Still, I forgive its iDrive shortcomings because the iX’s cabin is a wonderful place to spend hours in. On the highway, it’s Rolls-Royce-quiet, visibility is mostly excellent, and its sense of space makes it incredible relaxing. I’d use it as a lounge if I owned one. Seriously, I’d go sit in it, in my driveway, with a beverage of choice, and get away from the noise of life. It’s lovely.
More Power is Always Welcome
While it’s hard to tell the difference between the BMW iX M60 and the iX xDrive50, in terms of straight-line acceleration, I’ll never say no to more power. Under the skin, the iX M60 uses two electric motors to make 610 horsepower and and 811 lb-ft of torque. OK, so the full 610 horsepower is only available in short bursts but, when it’s fully deployed, hang on. It might not have a ludicrous mode, cheetah mode, goblin mode, or whatever other cutesy name makes Elon Musk feel trendy, but it’s still plenty fast.
Stomp the go-pedal in the iX M60 and you’ll almost lose your lunch. It’s a violent, effortlessly smooth gut punch of electric torque and it’s very fun the first few times you use it. After that, the novelty of stomach-churning acceleration wears off and it just becomes a really good tool for zipping in and out of traffic.
However, because electric cars all accelerate so similarly, the xDriv50 feels much the same. I never once thought the iX xDrive50 felt slow and no customer will, either.

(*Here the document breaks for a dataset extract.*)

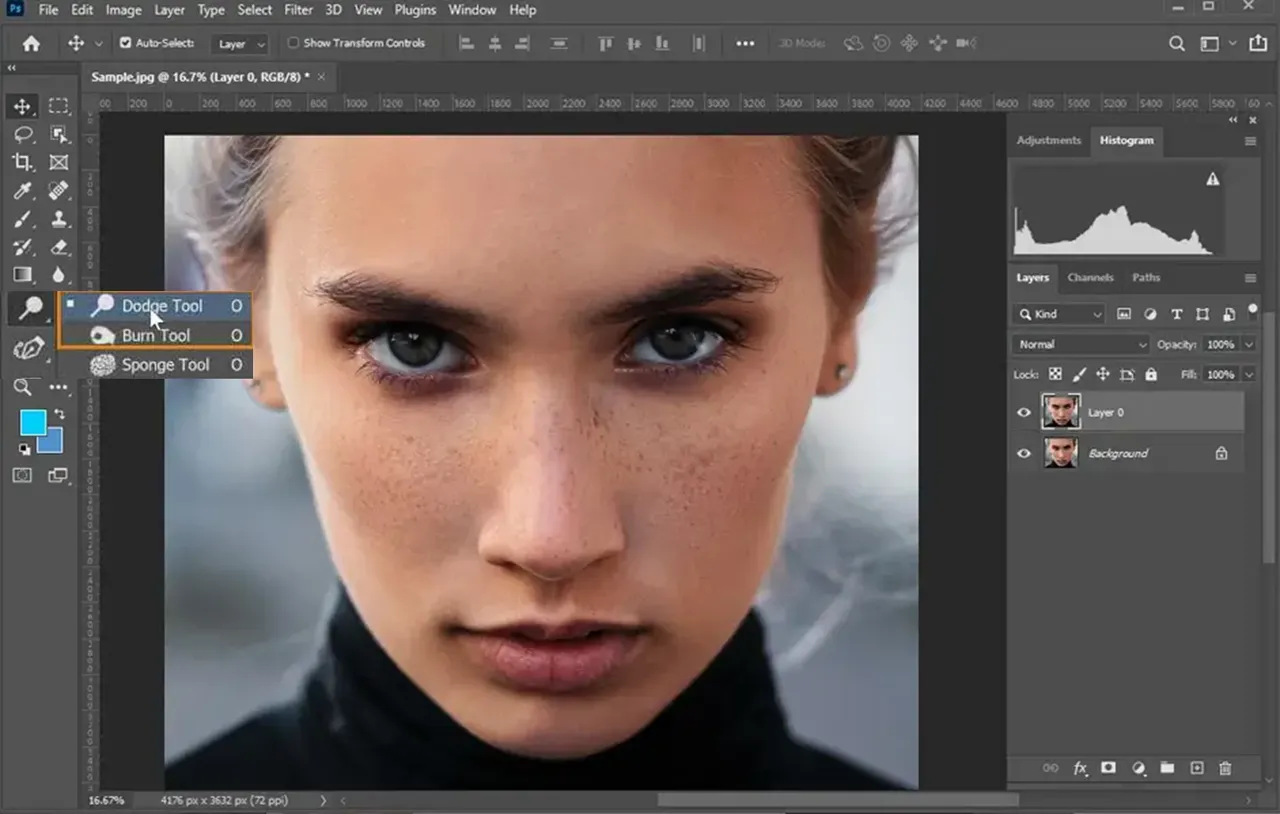Open the Normal blend mode dropdown
1280x814 pixels.
tap(1080, 344)
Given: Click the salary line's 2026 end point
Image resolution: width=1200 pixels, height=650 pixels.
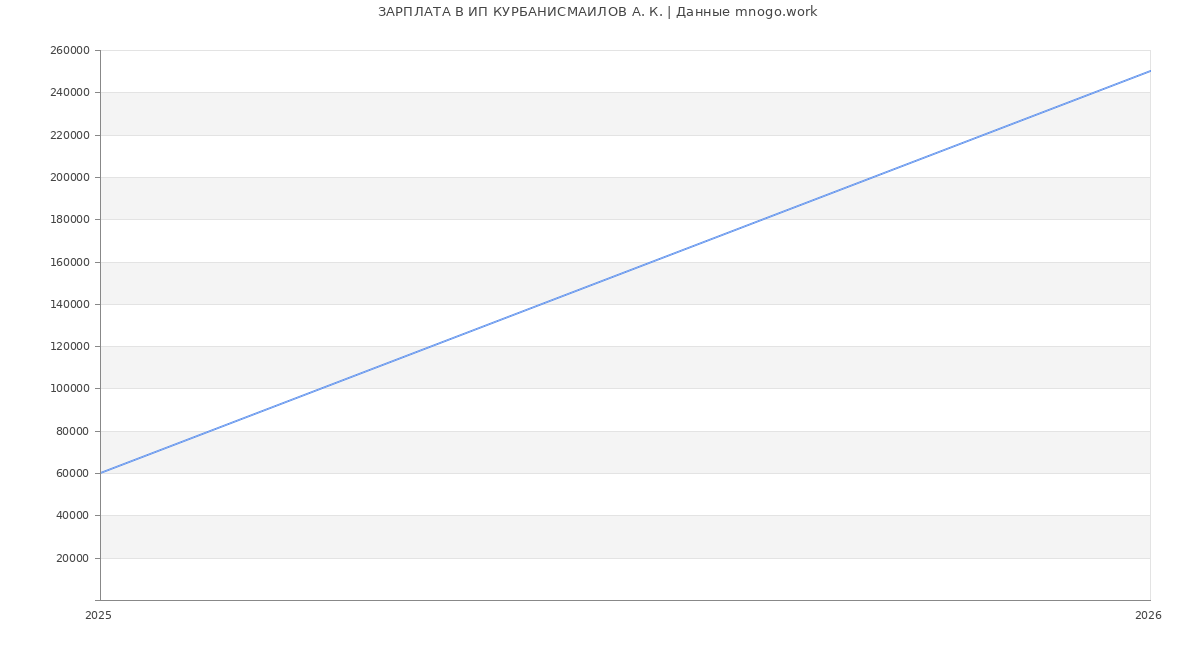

Same Great Ride and Handling
The BMW iX M60 is actually a shockingly comfortable car. Despite its large wheels, the iX M60 rides beautifully and very few road imperfections make it into the cabin. It’s genuinely Rolls-Royce-like. Surely, then, if it’s big and comfy, it can’t be fun, right?
Well, yes and no. Obviously, the iX M60 isn’t a sports car, despite its badges. It’s very clear that comfort is its main priority. But BMW did a good job of injecting joy into its driving experience anyway. Its steering is among BMW’s best, with nice weight off center, giving you an idea of what the front wheels are doing, and front end accuracy is far better than you might expect. It’s sharp, direct, and immediate. It’s no M5 CS but it’s certainly fun for a luxury car. Should a twisty road happen upon you, the iX M60 can certainly take advantage of it.
The only downside of driving the iX quickly is its steering wheel. While it looks cool, squircle steering wheels are just annoying to hold. It’s called a steering wheel, wheels shouldn’t have points. But that’s a very minor gripe.
In isolation, the BMW iX M60 is a deeply impressive car, one that should keep rival brands’ engineers up at night, wondering how they’re going to beat it. However, so too is the BMW iX xDrive50 and I have a hard time figuring out what the iX M60 does that its less expensive sibling doesn’t. It’s sort of an M Performance car in name only, as its differences are barely perceptible. So unless you jus really need to own the best of the best version of everything, the BMW iX xDrive50 is the way to go.